Thursday, April 10, 2014

Week of April 11 to April 17 (Rhoades)

Tropic Overview

Tropic Cinema Follows Up on Tenth Anniversary With Great Lineup

Reviewed by Shirrel Rhoades
Film Critic, Cooke Communications

Having just celebrated its fabulous Tenth Anniversary, Tropic Cinema continues the theater’s tradition of screening great films. This week it features Wes Anderson’s “The Grand Budapest Hotel,” a film eagerly anticipated by many of the Tropic’s cinephile members.

“The Grand Budapest Hotel” stylishly tells the story of an amorous concierge named Gustave H. (Ralph Fiennes) and his lobby-boy sidekick (Tony Revolori) as they search for an alibi to prove Gustave didn’t kill an elderly matron (Tilda Swinton). The Miami Herald says, “The movie is a flume ride through the imagination of one of the most creative minds making movies today, and the pleasure curls your toes.” And opines, “A stylistic and thematic progression, it’s Anderson's most complex, nuanced effort, and his bawdiest, perhaps funniest, screenplay yet. It may be his masterpiece.”

We agree.

Also opening this week is “Rob the Mob,’ a comedy about two petty criminals (Michael Pitt and Nina Arianda) trying to go straight, but they get drawn into the drama of a landmark trial of a Mafia hit man (Gary Pastore). New York Post calls it “a hilarious mob comedy with virtually no violence, though it’s based on a tabloid-ready true story that did not end at all happily.” And describes it as “breezy, sleazy, and sometimes intense.”

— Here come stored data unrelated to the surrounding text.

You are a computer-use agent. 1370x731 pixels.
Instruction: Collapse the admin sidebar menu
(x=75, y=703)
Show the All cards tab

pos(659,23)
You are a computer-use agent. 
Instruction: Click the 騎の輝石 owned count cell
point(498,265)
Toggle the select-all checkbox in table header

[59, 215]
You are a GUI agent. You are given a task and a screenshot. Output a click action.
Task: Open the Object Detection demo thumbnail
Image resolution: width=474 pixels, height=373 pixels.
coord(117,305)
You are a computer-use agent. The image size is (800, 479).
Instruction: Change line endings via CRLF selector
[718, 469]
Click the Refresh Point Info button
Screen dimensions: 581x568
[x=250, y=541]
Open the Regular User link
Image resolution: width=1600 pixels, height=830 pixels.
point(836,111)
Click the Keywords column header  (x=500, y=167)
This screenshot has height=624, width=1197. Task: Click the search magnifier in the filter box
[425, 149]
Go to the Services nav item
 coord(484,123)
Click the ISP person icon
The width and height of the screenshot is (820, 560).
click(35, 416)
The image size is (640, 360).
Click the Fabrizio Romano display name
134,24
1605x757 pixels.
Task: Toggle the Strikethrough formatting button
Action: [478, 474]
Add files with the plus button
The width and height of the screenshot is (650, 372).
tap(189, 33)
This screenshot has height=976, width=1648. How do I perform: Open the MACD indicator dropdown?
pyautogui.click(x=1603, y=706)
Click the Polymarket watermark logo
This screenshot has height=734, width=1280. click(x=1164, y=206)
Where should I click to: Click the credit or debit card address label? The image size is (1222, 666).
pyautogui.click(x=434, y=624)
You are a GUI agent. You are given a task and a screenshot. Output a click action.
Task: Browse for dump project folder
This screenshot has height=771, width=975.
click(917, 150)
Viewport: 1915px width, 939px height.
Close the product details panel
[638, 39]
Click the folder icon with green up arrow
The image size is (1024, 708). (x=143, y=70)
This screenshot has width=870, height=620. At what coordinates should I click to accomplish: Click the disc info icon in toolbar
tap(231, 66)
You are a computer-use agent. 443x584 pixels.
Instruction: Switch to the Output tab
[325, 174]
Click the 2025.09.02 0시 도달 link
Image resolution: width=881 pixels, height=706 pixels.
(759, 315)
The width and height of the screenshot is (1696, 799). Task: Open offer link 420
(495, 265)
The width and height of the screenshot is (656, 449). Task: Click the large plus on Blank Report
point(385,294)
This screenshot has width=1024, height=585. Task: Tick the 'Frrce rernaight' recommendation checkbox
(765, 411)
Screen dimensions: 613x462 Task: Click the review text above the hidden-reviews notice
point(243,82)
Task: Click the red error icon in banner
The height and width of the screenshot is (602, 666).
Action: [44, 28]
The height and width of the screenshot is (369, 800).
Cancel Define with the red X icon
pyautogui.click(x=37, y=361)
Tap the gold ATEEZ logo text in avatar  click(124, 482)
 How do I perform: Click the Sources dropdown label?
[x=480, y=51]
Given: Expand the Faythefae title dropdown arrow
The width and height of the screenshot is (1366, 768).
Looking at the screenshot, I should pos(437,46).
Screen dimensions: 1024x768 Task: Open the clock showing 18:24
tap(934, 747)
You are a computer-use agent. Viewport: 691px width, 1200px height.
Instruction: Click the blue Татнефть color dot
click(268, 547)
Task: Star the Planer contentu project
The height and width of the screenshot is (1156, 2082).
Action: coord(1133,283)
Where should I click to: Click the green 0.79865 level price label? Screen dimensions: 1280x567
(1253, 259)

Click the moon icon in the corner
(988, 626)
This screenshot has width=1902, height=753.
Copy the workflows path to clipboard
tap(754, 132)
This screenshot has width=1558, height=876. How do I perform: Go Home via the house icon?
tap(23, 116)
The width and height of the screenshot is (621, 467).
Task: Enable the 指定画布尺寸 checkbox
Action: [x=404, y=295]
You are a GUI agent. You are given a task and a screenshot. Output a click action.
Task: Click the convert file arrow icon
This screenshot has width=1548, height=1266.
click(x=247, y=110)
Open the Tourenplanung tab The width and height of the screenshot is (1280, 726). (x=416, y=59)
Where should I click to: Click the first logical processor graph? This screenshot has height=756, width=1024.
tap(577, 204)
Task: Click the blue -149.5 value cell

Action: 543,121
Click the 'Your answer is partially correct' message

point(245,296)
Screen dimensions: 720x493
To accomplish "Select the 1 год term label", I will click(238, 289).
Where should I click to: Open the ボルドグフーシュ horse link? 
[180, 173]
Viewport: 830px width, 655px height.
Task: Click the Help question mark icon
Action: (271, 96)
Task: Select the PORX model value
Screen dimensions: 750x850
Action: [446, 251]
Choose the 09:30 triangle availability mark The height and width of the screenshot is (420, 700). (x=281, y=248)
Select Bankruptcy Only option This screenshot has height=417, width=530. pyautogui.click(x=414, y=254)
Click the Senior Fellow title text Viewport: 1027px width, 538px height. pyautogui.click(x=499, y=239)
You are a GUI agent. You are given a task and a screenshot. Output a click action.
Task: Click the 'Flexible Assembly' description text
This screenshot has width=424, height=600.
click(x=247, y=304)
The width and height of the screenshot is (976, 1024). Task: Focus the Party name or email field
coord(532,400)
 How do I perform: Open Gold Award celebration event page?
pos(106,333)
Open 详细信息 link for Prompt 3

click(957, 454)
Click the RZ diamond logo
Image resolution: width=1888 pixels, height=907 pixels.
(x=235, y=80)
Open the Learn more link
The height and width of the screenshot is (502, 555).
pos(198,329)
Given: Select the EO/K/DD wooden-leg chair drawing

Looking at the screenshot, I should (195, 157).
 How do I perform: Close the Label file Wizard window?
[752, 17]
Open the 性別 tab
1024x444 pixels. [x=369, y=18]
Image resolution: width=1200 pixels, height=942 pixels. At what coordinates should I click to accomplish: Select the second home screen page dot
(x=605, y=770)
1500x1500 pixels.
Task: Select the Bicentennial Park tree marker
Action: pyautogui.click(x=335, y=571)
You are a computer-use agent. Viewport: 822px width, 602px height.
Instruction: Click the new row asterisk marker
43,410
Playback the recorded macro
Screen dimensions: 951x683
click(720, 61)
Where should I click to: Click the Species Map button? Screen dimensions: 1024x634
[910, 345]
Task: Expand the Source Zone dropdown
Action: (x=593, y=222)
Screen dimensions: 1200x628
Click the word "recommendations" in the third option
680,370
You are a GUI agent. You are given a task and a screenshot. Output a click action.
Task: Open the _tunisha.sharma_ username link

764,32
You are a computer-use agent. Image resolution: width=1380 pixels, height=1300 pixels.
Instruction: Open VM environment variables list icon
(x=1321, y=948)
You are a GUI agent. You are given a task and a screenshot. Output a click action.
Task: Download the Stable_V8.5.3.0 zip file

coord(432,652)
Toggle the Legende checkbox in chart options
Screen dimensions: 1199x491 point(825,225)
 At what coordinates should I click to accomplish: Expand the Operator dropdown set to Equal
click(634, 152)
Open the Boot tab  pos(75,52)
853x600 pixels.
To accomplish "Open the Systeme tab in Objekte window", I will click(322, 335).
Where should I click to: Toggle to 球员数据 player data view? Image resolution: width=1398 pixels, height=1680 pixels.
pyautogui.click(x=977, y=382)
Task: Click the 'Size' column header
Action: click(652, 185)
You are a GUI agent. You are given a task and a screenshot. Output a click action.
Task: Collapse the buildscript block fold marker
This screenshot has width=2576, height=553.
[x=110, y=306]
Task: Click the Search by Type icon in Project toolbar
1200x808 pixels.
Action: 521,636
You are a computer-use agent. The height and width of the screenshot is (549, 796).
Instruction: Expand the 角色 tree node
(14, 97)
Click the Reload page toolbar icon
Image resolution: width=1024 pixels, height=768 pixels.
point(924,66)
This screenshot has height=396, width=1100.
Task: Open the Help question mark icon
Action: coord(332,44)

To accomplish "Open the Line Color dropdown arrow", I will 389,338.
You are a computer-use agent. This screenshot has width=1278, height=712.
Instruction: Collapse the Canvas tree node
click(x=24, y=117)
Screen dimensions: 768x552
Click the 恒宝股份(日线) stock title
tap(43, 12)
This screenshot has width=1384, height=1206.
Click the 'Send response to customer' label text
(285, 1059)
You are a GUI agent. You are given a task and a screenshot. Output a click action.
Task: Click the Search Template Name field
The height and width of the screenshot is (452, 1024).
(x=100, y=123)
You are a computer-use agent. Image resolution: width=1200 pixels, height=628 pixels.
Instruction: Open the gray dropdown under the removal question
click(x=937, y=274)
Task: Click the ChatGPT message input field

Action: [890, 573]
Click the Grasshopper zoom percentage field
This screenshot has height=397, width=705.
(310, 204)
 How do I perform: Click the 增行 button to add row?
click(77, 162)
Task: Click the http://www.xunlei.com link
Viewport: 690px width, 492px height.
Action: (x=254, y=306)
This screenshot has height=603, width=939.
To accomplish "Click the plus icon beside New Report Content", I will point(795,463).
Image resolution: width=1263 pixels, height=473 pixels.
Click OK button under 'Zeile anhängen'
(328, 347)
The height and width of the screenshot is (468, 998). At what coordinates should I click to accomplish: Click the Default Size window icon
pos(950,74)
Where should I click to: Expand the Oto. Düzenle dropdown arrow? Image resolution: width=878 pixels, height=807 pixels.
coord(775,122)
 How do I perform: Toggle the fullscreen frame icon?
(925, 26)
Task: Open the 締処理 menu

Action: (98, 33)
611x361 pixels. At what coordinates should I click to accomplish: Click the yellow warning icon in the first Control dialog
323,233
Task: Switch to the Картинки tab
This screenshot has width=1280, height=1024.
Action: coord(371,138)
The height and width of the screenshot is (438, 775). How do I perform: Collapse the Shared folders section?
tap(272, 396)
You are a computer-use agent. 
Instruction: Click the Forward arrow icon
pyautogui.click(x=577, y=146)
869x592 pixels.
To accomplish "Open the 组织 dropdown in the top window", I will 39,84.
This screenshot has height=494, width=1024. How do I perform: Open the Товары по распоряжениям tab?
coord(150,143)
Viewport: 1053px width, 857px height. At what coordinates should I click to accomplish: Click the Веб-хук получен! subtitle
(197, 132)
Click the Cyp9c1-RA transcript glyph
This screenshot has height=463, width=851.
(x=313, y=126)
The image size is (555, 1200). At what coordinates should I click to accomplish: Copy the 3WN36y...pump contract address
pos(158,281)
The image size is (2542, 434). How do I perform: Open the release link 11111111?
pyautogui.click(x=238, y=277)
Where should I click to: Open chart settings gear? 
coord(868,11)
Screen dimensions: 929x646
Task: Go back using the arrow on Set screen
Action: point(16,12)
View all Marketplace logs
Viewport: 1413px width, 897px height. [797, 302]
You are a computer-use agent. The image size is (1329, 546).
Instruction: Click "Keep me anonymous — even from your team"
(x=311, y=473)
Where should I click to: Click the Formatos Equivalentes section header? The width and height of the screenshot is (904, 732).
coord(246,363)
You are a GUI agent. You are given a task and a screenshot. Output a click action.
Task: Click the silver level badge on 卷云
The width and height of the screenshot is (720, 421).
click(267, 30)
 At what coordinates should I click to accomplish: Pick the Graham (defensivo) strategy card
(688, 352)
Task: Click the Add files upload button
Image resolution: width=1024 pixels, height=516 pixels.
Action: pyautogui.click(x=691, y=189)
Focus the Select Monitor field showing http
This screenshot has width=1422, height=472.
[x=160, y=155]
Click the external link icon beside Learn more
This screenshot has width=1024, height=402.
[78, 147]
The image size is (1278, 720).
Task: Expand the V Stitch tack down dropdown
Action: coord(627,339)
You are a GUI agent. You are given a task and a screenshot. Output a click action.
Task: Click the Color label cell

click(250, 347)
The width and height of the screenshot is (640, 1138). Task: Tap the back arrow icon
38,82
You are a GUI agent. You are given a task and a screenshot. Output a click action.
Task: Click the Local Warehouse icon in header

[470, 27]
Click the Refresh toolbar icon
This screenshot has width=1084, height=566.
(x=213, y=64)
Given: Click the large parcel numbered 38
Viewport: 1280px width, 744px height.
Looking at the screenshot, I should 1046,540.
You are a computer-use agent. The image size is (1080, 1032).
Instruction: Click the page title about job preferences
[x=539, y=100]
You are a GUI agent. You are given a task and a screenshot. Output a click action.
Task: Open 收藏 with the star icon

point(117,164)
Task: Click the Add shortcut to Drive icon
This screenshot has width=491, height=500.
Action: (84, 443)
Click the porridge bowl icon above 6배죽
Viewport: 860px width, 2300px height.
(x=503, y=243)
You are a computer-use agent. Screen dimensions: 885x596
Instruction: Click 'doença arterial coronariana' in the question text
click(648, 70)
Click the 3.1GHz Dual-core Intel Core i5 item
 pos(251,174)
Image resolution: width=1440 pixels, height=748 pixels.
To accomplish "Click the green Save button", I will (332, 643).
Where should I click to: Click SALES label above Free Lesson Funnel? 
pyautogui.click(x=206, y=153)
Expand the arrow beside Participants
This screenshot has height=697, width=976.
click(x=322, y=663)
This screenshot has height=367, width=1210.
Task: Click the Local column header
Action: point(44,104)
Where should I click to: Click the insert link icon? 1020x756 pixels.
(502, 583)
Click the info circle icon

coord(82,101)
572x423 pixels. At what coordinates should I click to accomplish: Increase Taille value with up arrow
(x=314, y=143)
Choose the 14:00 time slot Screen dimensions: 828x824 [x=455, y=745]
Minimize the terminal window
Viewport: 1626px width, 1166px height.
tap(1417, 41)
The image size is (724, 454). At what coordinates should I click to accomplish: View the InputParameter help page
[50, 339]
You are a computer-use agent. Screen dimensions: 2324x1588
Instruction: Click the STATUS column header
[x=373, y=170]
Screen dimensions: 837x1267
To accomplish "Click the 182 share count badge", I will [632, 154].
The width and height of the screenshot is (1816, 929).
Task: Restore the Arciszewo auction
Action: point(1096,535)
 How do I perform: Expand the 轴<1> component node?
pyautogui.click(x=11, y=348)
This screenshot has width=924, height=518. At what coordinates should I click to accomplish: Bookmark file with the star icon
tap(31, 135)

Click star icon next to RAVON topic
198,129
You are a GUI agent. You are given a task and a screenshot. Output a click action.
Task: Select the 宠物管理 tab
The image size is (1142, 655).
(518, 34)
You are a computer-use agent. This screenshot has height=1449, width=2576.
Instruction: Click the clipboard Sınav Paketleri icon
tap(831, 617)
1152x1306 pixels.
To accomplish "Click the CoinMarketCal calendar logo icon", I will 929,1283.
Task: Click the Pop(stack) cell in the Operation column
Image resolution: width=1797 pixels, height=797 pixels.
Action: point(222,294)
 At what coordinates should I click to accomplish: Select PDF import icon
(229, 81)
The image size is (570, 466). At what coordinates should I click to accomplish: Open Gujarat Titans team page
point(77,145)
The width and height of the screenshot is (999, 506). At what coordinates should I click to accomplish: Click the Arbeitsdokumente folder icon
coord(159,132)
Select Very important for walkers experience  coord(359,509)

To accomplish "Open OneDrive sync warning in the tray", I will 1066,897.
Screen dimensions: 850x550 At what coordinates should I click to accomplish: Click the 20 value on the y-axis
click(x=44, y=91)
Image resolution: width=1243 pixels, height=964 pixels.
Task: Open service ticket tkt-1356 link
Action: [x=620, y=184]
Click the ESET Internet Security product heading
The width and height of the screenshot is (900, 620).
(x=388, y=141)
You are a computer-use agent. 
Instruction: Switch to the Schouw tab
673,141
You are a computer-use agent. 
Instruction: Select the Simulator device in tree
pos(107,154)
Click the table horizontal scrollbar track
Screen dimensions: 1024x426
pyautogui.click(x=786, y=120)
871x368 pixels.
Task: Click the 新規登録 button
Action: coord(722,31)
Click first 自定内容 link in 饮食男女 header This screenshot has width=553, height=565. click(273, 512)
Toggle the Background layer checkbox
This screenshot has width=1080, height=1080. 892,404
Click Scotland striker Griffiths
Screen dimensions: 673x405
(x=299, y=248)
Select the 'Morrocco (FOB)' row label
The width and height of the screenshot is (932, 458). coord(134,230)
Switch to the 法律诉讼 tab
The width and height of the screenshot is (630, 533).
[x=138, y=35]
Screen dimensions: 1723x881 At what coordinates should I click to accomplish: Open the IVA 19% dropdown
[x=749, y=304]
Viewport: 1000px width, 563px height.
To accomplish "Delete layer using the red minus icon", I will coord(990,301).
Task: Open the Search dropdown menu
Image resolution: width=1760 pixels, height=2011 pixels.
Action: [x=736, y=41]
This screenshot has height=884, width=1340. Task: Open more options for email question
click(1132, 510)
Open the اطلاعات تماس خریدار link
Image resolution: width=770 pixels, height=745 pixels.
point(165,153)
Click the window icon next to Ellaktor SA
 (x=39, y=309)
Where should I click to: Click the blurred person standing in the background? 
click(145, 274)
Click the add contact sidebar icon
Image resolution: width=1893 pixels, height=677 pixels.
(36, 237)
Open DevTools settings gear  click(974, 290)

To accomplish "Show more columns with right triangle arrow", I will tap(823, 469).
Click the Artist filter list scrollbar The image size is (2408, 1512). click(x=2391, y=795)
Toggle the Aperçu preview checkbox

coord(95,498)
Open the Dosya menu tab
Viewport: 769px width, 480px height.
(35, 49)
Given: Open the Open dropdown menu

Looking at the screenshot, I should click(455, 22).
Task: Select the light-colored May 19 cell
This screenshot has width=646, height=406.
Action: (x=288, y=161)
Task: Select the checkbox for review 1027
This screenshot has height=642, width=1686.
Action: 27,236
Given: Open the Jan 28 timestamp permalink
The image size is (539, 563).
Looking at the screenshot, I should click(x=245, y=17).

Still playing is “Bad Words,” the Jason Bateman comedy about a grown man who enters a spelling be on a technicality. Chicago Reader describes it as “Trashy, ribald laughs in the Bad Santa vein, this marks Bateman's directorial debut; I’'s not much to look at, but at least he has the nerve to push the insolence, profanity, and brutal insult humor to its absolute limits.” And The Globe and Mail says, “The laughs in this film are all mean-spirited or just frat-boy gross.”

Another holdover is “Le Week-End,” a bittersweet romance about a sixtysomething British couple (Jim Broadbent and Lindsay Duncan) who returns to Paris to celebrate a Thirtieth Webbing Anniversary. But all their years of bickering have taken its toll on the relationship. Denton Record Chronicle calls it “funny, original and compelling…” while Arizona Republic says, “Director Roger Michell (‘Notting Hill’) has the good sense to step back and let Broadbent and Duncan work their magic ... They don't disappoint.”

And director Lars von Trier is back with another controversial film, “Nymphomaniac: Volume I” (and yes, there’s a Volume II to come). As sort of a slutty Scheherazade, a woman (Charlotte Gainsbourg) recounts her sexually obsessed story to a guy (Stellan SkarsgĂ„rd) who rescues her from a bad situation. Detroit News says, “It's funny, it's lewd, it's disturbing, it's odd, it's extremely graphic, it's brutal. And if you can handle all that, it's pretty good.” And the New Yorker concludes that it’s “a pornographic work of art-obsessive, repetitive, at times remarkably eccentric, but never simple-minded or dull.”

Not a dull lineup this week at the Tropic!